# Task requirements
What you output should match the data below exactly.

= = = =

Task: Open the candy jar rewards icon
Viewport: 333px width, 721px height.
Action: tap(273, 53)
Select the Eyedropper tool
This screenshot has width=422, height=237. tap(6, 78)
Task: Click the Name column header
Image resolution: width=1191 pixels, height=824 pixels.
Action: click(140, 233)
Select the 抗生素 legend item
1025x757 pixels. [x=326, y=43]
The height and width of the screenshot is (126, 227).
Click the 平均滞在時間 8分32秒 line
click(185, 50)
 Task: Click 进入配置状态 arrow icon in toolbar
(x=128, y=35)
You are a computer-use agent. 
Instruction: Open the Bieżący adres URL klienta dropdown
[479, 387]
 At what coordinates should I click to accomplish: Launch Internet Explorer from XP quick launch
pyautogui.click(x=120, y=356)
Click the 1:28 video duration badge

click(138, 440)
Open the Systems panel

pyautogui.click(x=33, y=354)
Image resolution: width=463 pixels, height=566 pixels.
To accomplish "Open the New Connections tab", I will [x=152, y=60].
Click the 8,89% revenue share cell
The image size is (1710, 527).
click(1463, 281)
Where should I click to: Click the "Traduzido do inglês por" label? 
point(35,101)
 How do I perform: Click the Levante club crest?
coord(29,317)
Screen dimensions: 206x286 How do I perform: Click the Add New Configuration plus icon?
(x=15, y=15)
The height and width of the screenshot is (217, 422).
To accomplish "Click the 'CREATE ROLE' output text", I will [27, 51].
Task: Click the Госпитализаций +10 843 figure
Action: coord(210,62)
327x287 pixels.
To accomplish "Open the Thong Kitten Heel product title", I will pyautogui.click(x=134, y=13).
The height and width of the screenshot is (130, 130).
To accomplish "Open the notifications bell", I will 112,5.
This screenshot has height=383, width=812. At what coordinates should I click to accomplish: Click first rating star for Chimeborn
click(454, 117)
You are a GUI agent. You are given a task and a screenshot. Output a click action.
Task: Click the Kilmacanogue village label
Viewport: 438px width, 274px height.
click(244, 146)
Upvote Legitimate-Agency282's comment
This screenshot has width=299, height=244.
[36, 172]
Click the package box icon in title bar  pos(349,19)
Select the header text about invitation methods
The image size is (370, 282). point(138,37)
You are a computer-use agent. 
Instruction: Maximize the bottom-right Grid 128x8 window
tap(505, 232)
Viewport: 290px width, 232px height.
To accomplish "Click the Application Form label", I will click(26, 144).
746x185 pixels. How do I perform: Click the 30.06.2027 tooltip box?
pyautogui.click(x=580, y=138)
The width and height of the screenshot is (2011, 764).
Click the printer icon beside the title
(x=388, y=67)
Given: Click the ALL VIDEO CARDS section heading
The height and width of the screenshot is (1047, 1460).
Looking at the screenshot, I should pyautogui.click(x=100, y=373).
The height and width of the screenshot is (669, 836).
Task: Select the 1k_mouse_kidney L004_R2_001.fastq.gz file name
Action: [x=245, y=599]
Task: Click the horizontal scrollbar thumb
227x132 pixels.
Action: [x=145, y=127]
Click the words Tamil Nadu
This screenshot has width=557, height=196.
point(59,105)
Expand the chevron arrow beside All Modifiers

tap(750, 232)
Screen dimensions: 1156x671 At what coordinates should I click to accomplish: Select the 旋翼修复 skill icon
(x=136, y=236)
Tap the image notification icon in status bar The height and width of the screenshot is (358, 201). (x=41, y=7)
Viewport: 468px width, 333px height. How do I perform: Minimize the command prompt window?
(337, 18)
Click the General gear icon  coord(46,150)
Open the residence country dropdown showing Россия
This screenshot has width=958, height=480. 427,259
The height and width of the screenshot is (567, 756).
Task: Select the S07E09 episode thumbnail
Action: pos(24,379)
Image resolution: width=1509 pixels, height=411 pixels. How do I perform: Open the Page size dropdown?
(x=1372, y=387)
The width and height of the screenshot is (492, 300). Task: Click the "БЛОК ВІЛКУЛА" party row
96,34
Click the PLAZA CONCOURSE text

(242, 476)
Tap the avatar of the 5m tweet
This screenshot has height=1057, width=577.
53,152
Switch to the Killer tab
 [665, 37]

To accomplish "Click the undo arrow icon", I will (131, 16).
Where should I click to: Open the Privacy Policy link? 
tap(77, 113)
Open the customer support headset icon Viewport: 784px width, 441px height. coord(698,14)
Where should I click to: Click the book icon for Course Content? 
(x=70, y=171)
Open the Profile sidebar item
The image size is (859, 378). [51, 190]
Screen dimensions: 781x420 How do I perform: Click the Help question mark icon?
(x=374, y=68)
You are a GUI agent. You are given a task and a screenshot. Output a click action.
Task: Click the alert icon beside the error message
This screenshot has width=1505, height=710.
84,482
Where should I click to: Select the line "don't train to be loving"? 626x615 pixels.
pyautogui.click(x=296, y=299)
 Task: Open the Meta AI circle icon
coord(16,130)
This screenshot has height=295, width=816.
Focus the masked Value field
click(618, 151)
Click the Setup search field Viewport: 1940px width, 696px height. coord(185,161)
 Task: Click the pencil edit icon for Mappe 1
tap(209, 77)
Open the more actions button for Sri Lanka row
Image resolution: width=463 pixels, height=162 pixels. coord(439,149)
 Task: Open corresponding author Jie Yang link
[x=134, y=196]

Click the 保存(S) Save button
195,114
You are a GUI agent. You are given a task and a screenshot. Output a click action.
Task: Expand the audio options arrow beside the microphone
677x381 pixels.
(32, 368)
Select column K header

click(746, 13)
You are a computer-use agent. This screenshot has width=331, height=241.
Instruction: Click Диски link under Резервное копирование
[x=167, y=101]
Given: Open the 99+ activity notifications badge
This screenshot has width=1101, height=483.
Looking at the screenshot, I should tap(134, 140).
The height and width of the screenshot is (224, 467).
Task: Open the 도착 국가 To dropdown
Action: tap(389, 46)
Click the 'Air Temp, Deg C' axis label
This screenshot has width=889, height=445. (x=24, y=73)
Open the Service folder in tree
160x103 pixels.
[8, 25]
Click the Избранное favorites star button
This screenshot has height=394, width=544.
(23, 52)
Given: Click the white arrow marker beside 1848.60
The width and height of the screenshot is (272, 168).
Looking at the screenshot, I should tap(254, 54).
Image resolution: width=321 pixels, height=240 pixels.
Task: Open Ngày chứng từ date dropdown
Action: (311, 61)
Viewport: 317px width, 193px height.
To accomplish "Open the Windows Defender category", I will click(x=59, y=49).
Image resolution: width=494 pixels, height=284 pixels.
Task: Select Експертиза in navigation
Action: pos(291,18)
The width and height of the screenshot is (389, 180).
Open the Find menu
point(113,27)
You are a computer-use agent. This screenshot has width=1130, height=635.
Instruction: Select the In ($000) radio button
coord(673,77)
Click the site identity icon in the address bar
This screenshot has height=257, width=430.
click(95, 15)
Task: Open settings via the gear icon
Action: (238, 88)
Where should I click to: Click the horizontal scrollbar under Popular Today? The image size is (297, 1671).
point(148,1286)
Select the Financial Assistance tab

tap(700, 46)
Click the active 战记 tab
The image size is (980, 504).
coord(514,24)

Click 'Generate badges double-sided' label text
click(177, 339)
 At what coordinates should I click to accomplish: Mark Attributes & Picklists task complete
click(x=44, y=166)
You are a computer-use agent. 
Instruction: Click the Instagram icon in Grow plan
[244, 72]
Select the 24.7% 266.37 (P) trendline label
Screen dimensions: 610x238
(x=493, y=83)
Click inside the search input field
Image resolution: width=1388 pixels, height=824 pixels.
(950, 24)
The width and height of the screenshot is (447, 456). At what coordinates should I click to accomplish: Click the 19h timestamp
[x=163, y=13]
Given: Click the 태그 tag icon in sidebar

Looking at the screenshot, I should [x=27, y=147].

= = = =

# Exercise result
Task: Open the candy jar rewards icon
Viewport: 333px width, 721px height.
Action: tap(273, 53)
Select the Eyedropper tool
This screenshot has width=422, height=237. tap(6, 78)
Task: Click the Name column header
Image resolution: width=1191 pixels, height=824 pixels.
Action: click(140, 233)
Select the 抗生素 legend item
1025x757 pixels. [x=326, y=43]
The height and width of the screenshot is (126, 227).
Click the 平均滞在時間 8分32秒 line
click(185, 50)
 Task: Click 进入配置状态 arrow icon in toolbar
(x=128, y=35)
You are a computer-use agent. 
Instruction: Open the Bieżący adres URL klienta dropdown
[479, 387]
 At what coordinates should I click to accomplish: Launch Internet Explorer from XP quick launch
pyautogui.click(x=120, y=356)
Click the 1:28 video duration badge

click(138, 440)
Open the Systems panel

pyautogui.click(x=33, y=354)
Image resolution: width=463 pixels, height=566 pixels.
To accomplish "Open the New Connections tab", I will [x=152, y=60].
Click the 8,89% revenue share cell
The image size is (1710, 527).
click(1463, 281)
Where should I click to: Click the "Traduzido do inglês por" label? 
point(35,101)
 How do I perform: Click the Levante club crest?
coord(29,317)
Screen dimensions: 206x286 How do I perform: Click the Add New Configuration plus icon?
(x=15, y=15)
The height and width of the screenshot is (217, 422).
To accomplish "Click the 'CREATE ROLE' output text", I will [27, 51].
Task: Click the Госпитализаций +10 843 figure
Action: coord(210,62)
327x287 pixels.
To accomplish "Open the Thong Kitten Heel product title", I will pyautogui.click(x=134, y=13).
The height and width of the screenshot is (130, 130).
To accomplish "Open the notifications bell", I will 112,5.
This screenshot has height=383, width=812. At what coordinates should I click to accomplish: Click first rating star for Chimeborn
click(454, 117)
You are a GUI agent. You are given a task and a screenshot. Output a click action.
Task: Click the Kilmacanogue village label
Viewport: 438px width, 274px height.
click(244, 146)
Upvote Legitimate-Agency282's comment
This screenshot has width=299, height=244.
[36, 172]
Click the package box icon in title bar  pos(349,19)
Select the header text about invitation methods
The image size is (370, 282). point(138,37)
You are a computer-use agent. 
Instruction: Maximize the bottom-right Grid 128x8 window
tap(505, 232)
Viewport: 290px width, 232px height.
To accomplish "Click the Application Form label", I will click(26, 144).
746x185 pixels. How do I perform: Click the 30.06.2027 tooltip box?
pyautogui.click(x=580, y=138)
The width and height of the screenshot is (2011, 764).
Click the printer icon beside the title
(x=388, y=67)
Given: Click the ALL VIDEO CARDS section heading
The height and width of the screenshot is (1047, 1460).
Looking at the screenshot, I should pyautogui.click(x=100, y=373).
The height and width of the screenshot is (669, 836).
Task: Select the 1k_mouse_kidney L004_R2_001.fastq.gz file name
Action: [x=245, y=599]
Task: Click the horizontal scrollbar thumb
227x132 pixels.
Action: [x=145, y=127]
Click the words Tamil Nadu
This screenshot has width=557, height=196.
point(59,105)
Expand the chevron arrow beside All Modifiers

tap(750, 232)
Screen dimensions: 1156x671 At what coordinates should I click to accomplish: Select the 旋翼修复 skill icon
(x=136, y=236)
Tap the image notification icon in status bar The height and width of the screenshot is (358, 201). (x=41, y=7)
Viewport: 468px width, 333px height. How do I perform: Minimize the command prompt window?
(337, 18)
Click the General gear icon  coord(46,150)
Open the residence country dropdown showing Россия
This screenshot has width=958, height=480. 427,259
The height and width of the screenshot is (567, 756).
Task: Select the S07E09 episode thumbnail
Action: pos(24,379)
Image resolution: width=1509 pixels, height=411 pixels. How do I perform: Open the Page size dropdown?
(x=1372, y=387)
The width and height of the screenshot is (492, 300). Task: Click the "БЛОК ВІЛКУЛА" party row
96,34
Click the PLAZA CONCOURSE text

(242, 476)
Tap the avatar of the 5m tweet
This screenshot has height=1057, width=577.
53,152
Switch to the Killer tab
 [665, 37]

To accomplish "Click the undo arrow icon", I will (131, 16).
Where should I click to: Open the Privacy Policy link? 
tap(77, 113)
Open the customer support headset icon Viewport: 784px width, 441px height. coord(698,14)
Where should I click to: Click the book icon for Course Content? 
(x=70, y=171)
Open the Profile sidebar item
The image size is (859, 378). [51, 190]
Screen dimensions: 781x420 How do I perform: Click the Help question mark icon?
(x=374, y=68)
You are a GUI agent. You are given a task and a screenshot. Output a click action.
Task: Click the alert icon beside the error message
This screenshot has width=1505, height=710.
84,482
Where should I click to: Select the line "don't train to be loving"? 626x615 pixels.
pyautogui.click(x=296, y=299)
 Task: Open the Meta AI circle icon
coord(16,130)
This screenshot has height=295, width=816.
Focus the masked Value field
click(618, 151)
Click the Setup search field Viewport: 1940px width, 696px height. coord(185,161)
 Task: Click the pencil edit icon for Mappe 1
tap(209, 77)
Open the more actions button for Sri Lanka row
Image resolution: width=463 pixels, height=162 pixels. coord(439,149)
 Task: Open corresponding author Jie Yang link
[x=134, y=196]

Click the 保存(S) Save button
195,114
You are a GUI agent. You are given a task and a screenshot. Output a click action.
Task: Expand the audio options arrow beside the microphone
677x381 pixels.
(32, 368)
Select column K header

click(746, 13)
You are a computer-use agent. This screenshot has width=331, height=241.
Instruction: Click Диски link under Резервное копирование
[x=167, y=101]
Given: Open the 99+ activity notifications badge
This screenshot has width=1101, height=483.
Looking at the screenshot, I should tap(134, 140).
The height and width of the screenshot is (224, 467).
Task: Open the 도착 국가 To dropdown
Action: tap(389, 46)
Click the 'Air Temp, Deg C' axis label
This screenshot has width=889, height=445. (x=24, y=73)
Open the Service folder in tree
160x103 pixels.
[8, 25]
Click the Избранное favorites star button
This screenshot has height=394, width=544.
(23, 52)
Given: Click the white arrow marker beside 1848.60
The width and height of the screenshot is (272, 168).
Looking at the screenshot, I should tap(254, 54).
Image resolution: width=321 pixels, height=240 pixels.
Task: Open Ngày chứng từ date dropdown
Action: (311, 61)
Viewport: 317px width, 193px height.
To accomplish "Open the Windows Defender category", I will click(x=59, y=49).
Image resolution: width=494 pixels, height=284 pixels.
Task: Select Експертиза in navigation
Action: pos(291,18)
The width and height of the screenshot is (389, 180).
Open the Find menu
point(113,27)
You are a computer-use agent. This screenshot has width=1130, height=635.
Instruction: Select the In ($000) radio button
coord(673,77)
Click the site identity icon in the address bar
This screenshot has height=257, width=430.
click(95, 15)
Task: Open settings via the gear icon
Action: (238, 88)
Where should I click to: Click the horizontal scrollbar under Popular Today? The image size is (297, 1671).
point(148,1286)
Select the Financial Assistance tab

tap(700, 46)
Click the active 战记 tab
The image size is (980, 504).
coord(514,24)

Click 'Generate badges double-sided' label text
click(177, 339)
 At what coordinates should I click to accomplish: Mark Attributes & Picklists task complete
click(x=44, y=166)
You are a computer-use agent. 
Instruction: Click the Instagram icon in Grow plan
[244, 72]
Select the 24.7% 266.37 (P) trendline label
Screen dimensions: 610x238
(x=493, y=83)
Click inside the search input field
Image resolution: width=1388 pixels, height=824 pixels.
(950, 24)
The width and height of the screenshot is (447, 456). At what coordinates should I click to accomplish: Click the 19h timestamp
[x=163, y=13]
Given: Click the 태그 tag icon in sidebar

Looking at the screenshot, I should [x=27, y=147].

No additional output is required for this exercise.